A cet égard, nous sommes peut-être en train de changer d’époque, mais il n’est pas certain que le nouveau monde soit plus enviable que l’ancien. Le discours du président de la République à Montpellier, mercredi 13 juin, précédé d’une vidéo désagréablement provocatrice, n’aura pas dissipé les inquiétudes – malgré quelques annonces.
L’annonce assurément positive du reste à charge zéro d’ici à 2021 sur certaines lunettes, prothèses dentaires et auditives, devra s’accompagner de la garantie que les professionnels ne seront pas libres de se « rattraper » sur les tarifs pratiqués par ailleurs et que le coût des complémentaires ne dérapera pas. Par ailleurs, on ne peut qu’approuver le renforcement de la prévention. On veut espérer que la réforme nécessaire de l’accompagnement de la dépendance en établissement ne reposera pas sur des mécanismes d’assurance privée. Cette vigilance n’interdit pas de considérer ces annonces pour ce qu’elles sont : des avancées.
Mais ce discours appelle plus fondamentalement une clarification de notre ambition collective en matière sociale. Qui ne se limite pas à la seule question des engagements budgétaires envers les plus pauvres. Le sujet n’est pas anodin, surtout après la diffusion de la vidéo présidentielle. D’autant plus que, contrairement au discours en vogue, les dépenses sociales sont efficaces : toutes les études montrent que ce sont les pays d’Europe qui ont le plus investi dans ces aides qui ont le mieux contenu l’augmentation de la pauvreté.
En comparaison de ses voisins immédiats, la France a réduit légèrement son taux de pauvreté après 2012 puis l’a stabilisé, alors qu’il grimpait significativement en Allemagne et en Grande-Bretagne et s’envolait en Italie ou en Espagne. On ne peut se satisfaire de ce qu’il y ait près de 14 % de pauvres en France (contre 17 % en moyenne en Europe) mais il convient de cesser de répéter que, par principe, le modèle social français n’obtiendrait pas de résultats.
Remise en cause d’un pacte
Prétendre que la politique française se réduirait à une politique de guichet ne correspond pas davantage à la réalité. La solution n’est certes pas de se contenter « de dépenser toujours plus d’argent », et d’ailleurs la révolution de la personnalisation des prestations a été engagée dès le quinquennat de François Hollande avec par exemple la prime d’activité, qui incite fortement et de manière individualisée au retour ou au maintien dans l’emploi, ou la prise en compte de la pénibilité pour les retraites.

**BLOC DE DONNÉES**.

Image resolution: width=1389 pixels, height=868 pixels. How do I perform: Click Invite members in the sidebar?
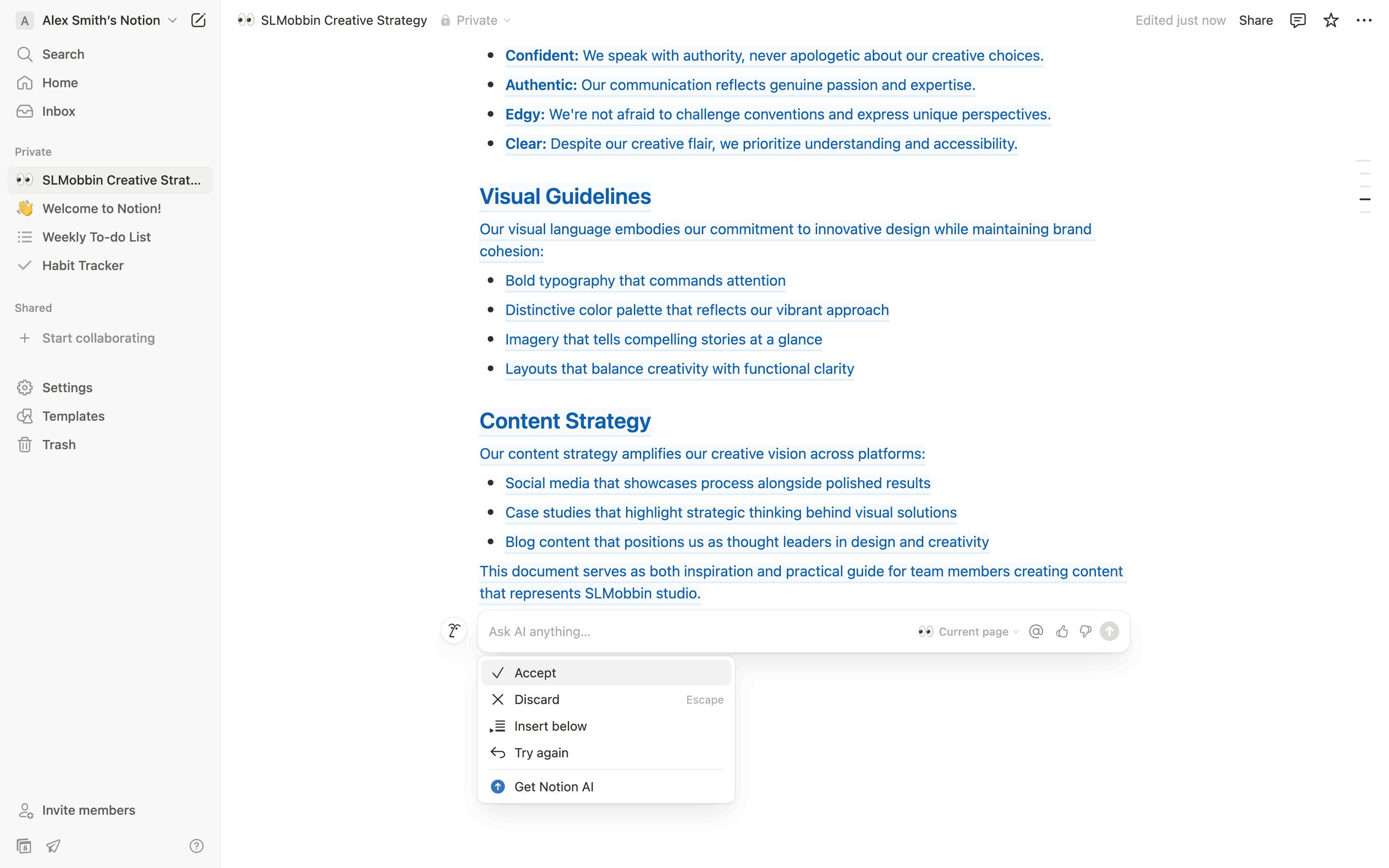88,810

**ÉNONCÉ DU PROBLÈME**.
Poursuivez le texte sur la politique sociale française en reprenant juste après sa dernière phrase.

**RÉPONSE ATTENDUE**.
D’autres innovations ont vu le jour, comme par exemple la garantie jeunes ou l’intervention des CAF pour contraindre le conjoint défaillant à payer ses pensions alimentaires. L’innovation est toujours nécessaire, le statu quo ne saurait être érigé en principe. On ne peut davantage ignorer l’enjeu considérable que représentent l’éducation et la formation dans notre pays. Mais si l’on veut sortir durablement de la pauvreté ceux qui y sont, il faut commencer par leur donner les moyens au quotidien de s’en sortir.
On voit difficilement comment une réduction significative des dépenses sociales ne produirait pas une augmentation immédiate du nombre de pauvres. Sauf à imaginer, ce qui est toujours possible, que le gouvernement soit prêt à assumer cette situation, comment expliquer l’offensive musclée de ces derniers jours contre notre modèle social ?
Et c’est là que réside le risque principal, selon moi, qui n’a pas été écarté par le discours de Montpellier. Il est dans la vision d’une société où chacun serait responsable de lui-même, où l’on valorise les « premiers de cordée » en même temps qu’on aide les « pauvres ». Les « bons pauvres », même, ceux qui sont « responsables » et se prennent en main. C’est, bien davantage que l’indifférence sociale que les Français pensaient percevoir, la remise en cause potentielle d’un pacte qui faisait de la solidarité et de l’émancipation collective notre patrimoine commun là où les Américains célèbrent la seule réussite individuelle.
La force du modèle social et de santé français a été de s’attacher à l’inclusion de tous, de proposer des politiques qui ne se limitent pas à l’institutionnalisation d’une démarche humanitaire ou caritative et proposent une protection sociale universelle et solidaire.
Le pouvoir a une responsabilité : clarifier ce qu’il veut
Tout ce qui oppose les pauvres d’un côté, les catégories moyennes de l’autre, est délétère pour le consensus social. A cet égard, la volonté annoncée de réduire la prime d’activité aux revenus les plus faibles est un mauvais signal. Pourquoi les classes moyennes accepteraient-elles de continuer à contribuer à l’effort social collectif si son seul objectif devient d’aider les plus pauvres des pauvres ?
Pour que les classes moyennes acceptent cet effort nécessaire et indispensable, il faut qu’elles se sentent partie prenante du projet social, et que le pacte qui nous rassemble soit porté, assumé, explicité par le pouvoir en place. Pourquoi les Français seraient-ils solidaires si leurs dirigeants les renvoient à leur responsabilité individuelle pour surmonter les risques de la vie ?
Il faut regarder la réalité en face : le pacte social construit ces dernières décennies ne s’impose plus comme une « évidence » en France. Il est remis en cause par la pression budgétaire, les doutes grandissants des Français de pouvoir en bénéficier, le poison de l’envie distillé par les populistes.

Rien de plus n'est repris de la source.